Collected data
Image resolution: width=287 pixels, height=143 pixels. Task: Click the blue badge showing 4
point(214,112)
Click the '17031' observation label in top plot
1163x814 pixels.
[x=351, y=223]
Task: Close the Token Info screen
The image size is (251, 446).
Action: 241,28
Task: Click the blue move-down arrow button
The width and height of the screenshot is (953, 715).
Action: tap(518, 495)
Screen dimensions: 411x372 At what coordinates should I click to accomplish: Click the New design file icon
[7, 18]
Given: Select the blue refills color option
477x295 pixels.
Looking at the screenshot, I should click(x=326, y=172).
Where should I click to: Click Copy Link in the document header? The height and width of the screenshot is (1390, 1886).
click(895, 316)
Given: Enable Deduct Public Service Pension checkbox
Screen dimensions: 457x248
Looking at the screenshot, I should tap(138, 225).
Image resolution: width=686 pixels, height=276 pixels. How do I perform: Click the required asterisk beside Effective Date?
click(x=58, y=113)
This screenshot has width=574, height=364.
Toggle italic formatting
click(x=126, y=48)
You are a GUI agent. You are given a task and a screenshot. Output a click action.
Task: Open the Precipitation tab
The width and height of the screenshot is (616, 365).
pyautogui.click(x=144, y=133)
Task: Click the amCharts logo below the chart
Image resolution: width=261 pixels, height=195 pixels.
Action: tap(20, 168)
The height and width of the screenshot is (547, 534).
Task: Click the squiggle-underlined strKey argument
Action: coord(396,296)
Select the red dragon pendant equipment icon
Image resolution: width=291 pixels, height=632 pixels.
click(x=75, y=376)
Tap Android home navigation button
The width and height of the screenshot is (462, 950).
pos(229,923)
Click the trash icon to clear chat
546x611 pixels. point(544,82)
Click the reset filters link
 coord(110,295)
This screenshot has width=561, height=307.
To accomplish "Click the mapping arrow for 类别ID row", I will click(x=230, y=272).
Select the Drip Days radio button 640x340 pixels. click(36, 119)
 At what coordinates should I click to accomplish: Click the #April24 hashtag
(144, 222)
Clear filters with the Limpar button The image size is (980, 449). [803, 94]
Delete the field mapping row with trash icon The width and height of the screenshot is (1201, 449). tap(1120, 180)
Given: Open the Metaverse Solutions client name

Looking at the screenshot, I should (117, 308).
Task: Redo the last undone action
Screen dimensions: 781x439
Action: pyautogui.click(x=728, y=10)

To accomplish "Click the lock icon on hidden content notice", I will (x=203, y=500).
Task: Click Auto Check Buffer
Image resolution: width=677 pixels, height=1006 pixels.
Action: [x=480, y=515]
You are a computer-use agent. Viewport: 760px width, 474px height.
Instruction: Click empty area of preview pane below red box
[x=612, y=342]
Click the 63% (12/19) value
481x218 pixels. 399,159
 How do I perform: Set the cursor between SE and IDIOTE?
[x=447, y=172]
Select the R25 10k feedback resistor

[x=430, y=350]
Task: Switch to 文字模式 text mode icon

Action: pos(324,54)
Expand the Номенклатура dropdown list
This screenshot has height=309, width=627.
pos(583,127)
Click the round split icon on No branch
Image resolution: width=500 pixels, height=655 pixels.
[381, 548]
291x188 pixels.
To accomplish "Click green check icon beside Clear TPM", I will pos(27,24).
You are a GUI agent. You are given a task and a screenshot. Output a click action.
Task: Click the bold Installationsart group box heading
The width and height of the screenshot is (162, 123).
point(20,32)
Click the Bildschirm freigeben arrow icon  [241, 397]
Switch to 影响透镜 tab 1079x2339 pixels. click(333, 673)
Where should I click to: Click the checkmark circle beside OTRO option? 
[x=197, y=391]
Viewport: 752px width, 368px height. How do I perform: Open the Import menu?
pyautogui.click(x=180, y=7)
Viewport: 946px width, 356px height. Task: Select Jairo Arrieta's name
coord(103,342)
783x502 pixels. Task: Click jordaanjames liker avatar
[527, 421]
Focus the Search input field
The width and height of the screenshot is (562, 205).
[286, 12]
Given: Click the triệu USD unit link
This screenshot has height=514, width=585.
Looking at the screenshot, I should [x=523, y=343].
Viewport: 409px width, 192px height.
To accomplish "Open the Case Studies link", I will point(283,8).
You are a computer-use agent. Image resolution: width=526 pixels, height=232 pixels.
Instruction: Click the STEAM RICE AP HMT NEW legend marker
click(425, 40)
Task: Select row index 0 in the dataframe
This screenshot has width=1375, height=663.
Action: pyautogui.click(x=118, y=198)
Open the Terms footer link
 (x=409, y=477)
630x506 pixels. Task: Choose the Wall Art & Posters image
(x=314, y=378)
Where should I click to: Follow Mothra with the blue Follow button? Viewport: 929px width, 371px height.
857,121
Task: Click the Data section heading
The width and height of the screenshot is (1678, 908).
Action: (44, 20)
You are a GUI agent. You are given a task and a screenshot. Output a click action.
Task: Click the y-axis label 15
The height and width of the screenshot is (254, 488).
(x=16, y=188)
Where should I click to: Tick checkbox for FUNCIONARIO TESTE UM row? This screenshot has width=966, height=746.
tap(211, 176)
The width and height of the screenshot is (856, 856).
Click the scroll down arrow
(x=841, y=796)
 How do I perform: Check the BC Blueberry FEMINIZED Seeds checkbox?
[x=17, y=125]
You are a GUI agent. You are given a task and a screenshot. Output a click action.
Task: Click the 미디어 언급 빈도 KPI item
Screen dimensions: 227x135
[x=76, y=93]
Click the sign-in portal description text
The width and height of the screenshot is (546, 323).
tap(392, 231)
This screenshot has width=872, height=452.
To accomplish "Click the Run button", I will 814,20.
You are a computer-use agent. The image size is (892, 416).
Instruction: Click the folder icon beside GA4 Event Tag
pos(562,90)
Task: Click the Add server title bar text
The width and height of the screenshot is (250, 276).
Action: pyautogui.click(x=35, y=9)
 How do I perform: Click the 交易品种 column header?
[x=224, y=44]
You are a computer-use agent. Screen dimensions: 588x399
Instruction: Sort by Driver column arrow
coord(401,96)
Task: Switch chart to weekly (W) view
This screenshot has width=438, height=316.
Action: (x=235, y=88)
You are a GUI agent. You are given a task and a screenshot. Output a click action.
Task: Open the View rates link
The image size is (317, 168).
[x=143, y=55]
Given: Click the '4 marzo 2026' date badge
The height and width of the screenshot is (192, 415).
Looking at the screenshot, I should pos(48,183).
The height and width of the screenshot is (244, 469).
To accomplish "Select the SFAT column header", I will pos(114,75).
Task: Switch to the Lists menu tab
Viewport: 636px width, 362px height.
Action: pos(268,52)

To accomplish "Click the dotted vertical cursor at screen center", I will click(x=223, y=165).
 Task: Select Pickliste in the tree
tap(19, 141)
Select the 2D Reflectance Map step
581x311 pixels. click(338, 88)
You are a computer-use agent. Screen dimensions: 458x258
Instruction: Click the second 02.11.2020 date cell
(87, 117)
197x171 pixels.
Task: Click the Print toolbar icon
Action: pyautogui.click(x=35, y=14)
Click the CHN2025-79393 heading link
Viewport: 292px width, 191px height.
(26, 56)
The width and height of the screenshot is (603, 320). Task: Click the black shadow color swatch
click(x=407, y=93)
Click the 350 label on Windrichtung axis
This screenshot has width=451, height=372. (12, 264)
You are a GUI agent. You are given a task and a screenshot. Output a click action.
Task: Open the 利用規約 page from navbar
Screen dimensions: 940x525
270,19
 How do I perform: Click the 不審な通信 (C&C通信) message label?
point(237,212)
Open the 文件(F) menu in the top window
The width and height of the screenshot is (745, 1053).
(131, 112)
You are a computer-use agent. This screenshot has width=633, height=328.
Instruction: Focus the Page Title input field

# Your goal
Could you transcribe each entry exactly as it stands?

# Output of the exercise
Image resolution: width=287 pixels, height=143 pixels. Task: Click the blue badge showing 4
point(214,112)
Click the '17031' observation label in top plot
1163x814 pixels.
[x=351, y=223]
Task: Close the Token Info screen
The image size is (251, 446).
Action: 241,28
Task: Click the blue move-down arrow button
The width and height of the screenshot is (953, 715).
Action: tap(518, 495)
Screen dimensions: 411x372 At what coordinates should I click to accomplish: Click the New design file icon
[7, 18]
Given: Select the blue refills color option
477x295 pixels.
Looking at the screenshot, I should click(x=326, y=172).
Where should I click to: Click Copy Link in the document header? The height and width of the screenshot is (1390, 1886).
click(895, 316)
Given: Enable Deduct Public Service Pension checkbox
Screen dimensions: 457x248
Looking at the screenshot, I should tap(138, 225).
Image resolution: width=686 pixels, height=276 pixels. How do I perform: Click the required asterisk beside Effective Date?
click(x=58, y=113)
This screenshot has width=574, height=364.
Toggle italic formatting
click(x=126, y=48)
You are a GUI agent. You are given a task and a screenshot. Output a click action.
Task: Open the Precipitation tab
The width and height of the screenshot is (616, 365).
pyautogui.click(x=144, y=133)
Task: Click the amCharts logo below the chart
Image resolution: width=261 pixels, height=195 pixels.
Action: tap(20, 168)
The height and width of the screenshot is (547, 534).
Task: Click the squiggle-underlined strKey argument
Action: coord(396,296)
Select the red dragon pendant equipment icon
Image resolution: width=291 pixels, height=632 pixels.
click(x=75, y=376)
Tap Android home navigation button
The width and height of the screenshot is (462, 950).
pos(229,923)
Click the trash icon to clear chat
546x611 pixels. point(544,82)
Click the reset filters link
 coord(110,295)
This screenshot has width=561, height=307.
To accomplish "Click the mapping arrow for 类别ID row", I will click(x=230, y=272).
Select the Drip Days radio button 640x340 pixels. click(36, 119)
 At what coordinates should I click to accomplish: Click the #April24 hashtag
(144, 222)
Clear filters with the Limpar button The image size is (980, 449). [803, 94]
Delete the field mapping row with trash icon The width and height of the screenshot is (1201, 449). tap(1120, 180)
Given: Open the Metaverse Solutions client name

Looking at the screenshot, I should (117, 308).
Task: Redo the last undone action
Screen dimensions: 781x439
Action: pyautogui.click(x=728, y=10)

To accomplish "Click the lock icon on hidden content notice", I will (x=203, y=500).
Task: Click Auto Check Buffer
Image resolution: width=677 pixels, height=1006 pixels.
Action: [x=480, y=515]
You are a computer-use agent. Viewport: 760px width, 474px height.
Instruction: Click empty area of preview pane below red box
[x=612, y=342]
Click the 63% (12/19) value
481x218 pixels. 399,159
 How do I perform: Set the cursor between SE and IDIOTE?
[x=447, y=172]
Select the R25 10k feedback resistor

[x=430, y=350]
Task: Switch to 文字模式 text mode icon

Action: pos(324,54)
Expand the Номенклатура dropdown list
This screenshot has height=309, width=627.
pos(583,127)
Click the round split icon on No branch
Image resolution: width=500 pixels, height=655 pixels.
[381, 548]
291x188 pixels.
To accomplish "Click green check icon beside Clear TPM", I will pos(27,24).
You are a GUI agent. You are given a task and a screenshot. Output a click action.
Task: Click the bold Installationsart group box heading
The width and height of the screenshot is (162, 123).
point(20,32)
Click the Bildschirm freigeben arrow icon  [241, 397]
Switch to 影响透镜 tab 1079x2339 pixels. click(333, 673)
Where should I click to: Click the checkmark circle beside OTRO option? 
[x=197, y=391]
Viewport: 752px width, 368px height. How do I perform: Open the Import menu?
pyautogui.click(x=180, y=7)
Viewport: 946px width, 356px height. Task: Select Jairo Arrieta's name
coord(103,342)
783x502 pixels. Task: Click jordaanjames liker avatar
[527, 421]
Focus the Search input field
The width and height of the screenshot is (562, 205).
[286, 12]
Given: Click the triệu USD unit link
This screenshot has height=514, width=585.
Looking at the screenshot, I should [x=523, y=343].
Viewport: 409px width, 192px height.
To accomplish "Open the Case Studies link", I will point(283,8).
You are a computer-use agent. Image resolution: width=526 pixels, height=232 pixels.
Instruction: Click the STEAM RICE AP HMT NEW legend marker
click(425, 40)
Task: Select row index 0 in the dataframe
This screenshot has width=1375, height=663.
Action: pyautogui.click(x=118, y=198)
Open the Terms footer link
 (x=409, y=477)
630x506 pixels. Task: Choose the Wall Art & Posters image
(x=314, y=378)
Where should I click to: Follow Mothra with the blue Follow button? Viewport: 929px width, 371px height.
857,121
Task: Click the Data section heading
The width and height of the screenshot is (1678, 908).
Action: (44, 20)
You are a GUI agent. You are given a task and a screenshot. Output a click action.
Task: Click the y-axis label 15
The height and width of the screenshot is (254, 488).
(x=16, y=188)
Where should I click to: Tick checkbox for FUNCIONARIO TESTE UM row? This screenshot has width=966, height=746.
tap(211, 176)
The width and height of the screenshot is (856, 856).
Click the scroll down arrow
(x=841, y=796)
 How do I perform: Check the BC Blueberry FEMINIZED Seeds checkbox?
[x=17, y=125]
You are a GUI agent. You are given a task and a screenshot. Output a click action.
Task: Click the 미디어 언급 빈도 KPI item
Screen dimensions: 227x135
[x=76, y=93]
Click the sign-in portal description text
The width and height of the screenshot is (546, 323).
tap(392, 231)
This screenshot has width=872, height=452.
To accomplish "Click the Run button", I will 814,20.
You are a computer-use agent. The image size is (892, 416).
Instruction: Click the folder icon beside GA4 Event Tag
pos(562,90)
Task: Click the Add server title bar text
The width and height of the screenshot is (250, 276).
Action: pyautogui.click(x=35, y=9)
 How do I perform: Click the 交易品种 column header?
[x=224, y=44]
You are a computer-use agent. Screen dimensions: 588x399
Instruction: Sort by Driver column arrow
coord(401,96)
Task: Switch chart to weekly (W) view
This screenshot has width=438, height=316.
Action: (x=235, y=88)
You are a GUI agent. You are given a task and a screenshot. Output a click action.
Task: Open the View rates link
The image size is (317, 168).
[x=143, y=55]
Given: Click the '4 marzo 2026' date badge
The height and width of the screenshot is (192, 415).
Looking at the screenshot, I should pos(48,183).
The height and width of the screenshot is (244, 469).
To accomplish "Select the SFAT column header", I will pos(114,75).
Task: Switch to the Lists menu tab
Viewport: 636px width, 362px height.
Action: pos(268,52)

To accomplish "Click the dotted vertical cursor at screen center", I will click(x=223, y=165).
 Task: Select Pickliste in the tree
tap(19, 141)
Select the 2D Reflectance Map step
581x311 pixels. click(338, 88)
You are a computer-use agent. Screen dimensions: 458x258
Instruction: Click the second 02.11.2020 date cell
(87, 117)
197x171 pixels.
Task: Click the Print toolbar icon
Action: pyautogui.click(x=35, y=14)
Click the CHN2025-79393 heading link
Viewport: 292px width, 191px height.
(26, 56)
The width and height of the screenshot is (603, 320). Task: Click the black shadow color swatch
click(x=407, y=93)
Click the 350 label on Windrichtung axis
This screenshot has width=451, height=372. (12, 264)
You are a GUI agent. You are given a task and a screenshot. Output a click action.
Task: Open the 利用規約 page from navbar
Screen dimensions: 940x525
270,19
 How do I perform: Click the 不審な通信 (C&C通信) message label?
point(237,212)
Open the 文件(F) menu in the top window
The width and height of the screenshot is (745, 1053).
(131, 112)
You are a computer-use agent. This screenshot has width=633, height=328.
Instruction: Focus the Page Title input field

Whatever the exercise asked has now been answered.